Abstract
In this work, we propose a stacked switching vector-autoregressive (SVAR)-CNN architecture to model the changing dynamics in physiological time series for patient prognosis. The SVAR-layer extracts dynamical features (or modes) from the time-series, which are then fed into the CNN-layer to extract higher-level features representative of transition patterns among the dynamical modes. We evaluate our approach using 8-hours of minute-by-minute mean arterial blood pressure (BP) from over 450 patients in the MIMIC-II database. We modeled the time-series using a third-order SVAR process with 20 modes, resulting in first-level dynamical features of size 20×480 per patient. A fully connected CNN is then used to learn hierarchical features from these inputs, and to predict hospital mortality. The combined CNN/SVAR approach using BP time-series achieved a median and interquartile-range AUC of 0.74 [0.69, 0.75], significantly outperforming CNN-alone (0.54 [0.46, 0.59]), and SVAR-alone with logistic regression (0.69 [0.65, 0.72]).
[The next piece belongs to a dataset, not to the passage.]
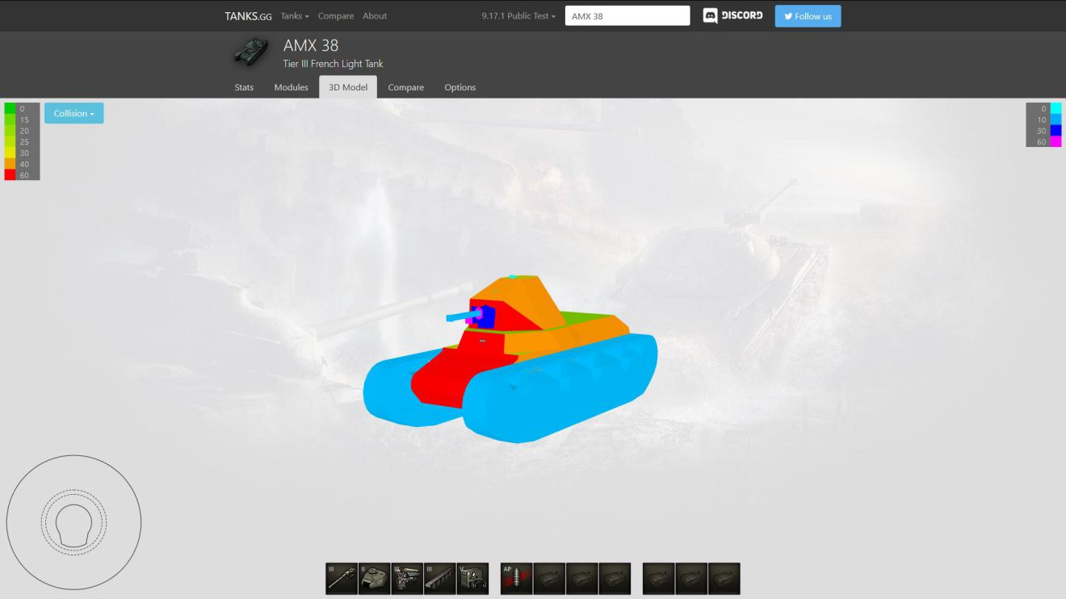Image resolution: width=1066 pixels, height=599 pixels.
Task: Open the About link in navbar
Action: pos(375,16)
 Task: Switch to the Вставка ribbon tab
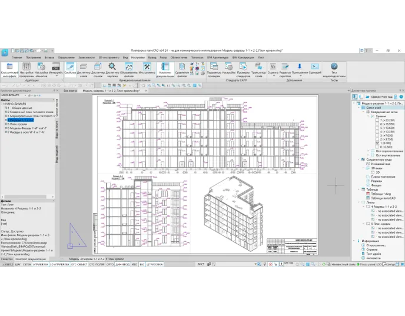(x=48, y=58)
Our results indicate that including an SVAR layer improves the ability of CNNs to classify nonlinear and nonstationary time-series.
1. INTRODUCTION
Subtle dynamical patterns in physiological time-series, often difficult to observe with the bare eye, may contain important information about the pathophysiological state of patients and their long-term outcomes. We present an approach to physiological time-series analysis that simultaneously models the underlying dynamical systems using a switching vector autoregressive (SVAR) model, and the high-level transition patterns among the dynamical modes using Convolutional Neural Networks (CNNs). CNNs have been shown recently to produce state-of-the-art performance in image classification tasks [1]. This success is largely attributed to their ability to exploit hierarchical structures for feature learning. However, direct application of CNNs to physiological time-series have been limited due to the presence of underlying physiological control systems, capable of exhibiting rich dynamical patterns at multiple time-scales.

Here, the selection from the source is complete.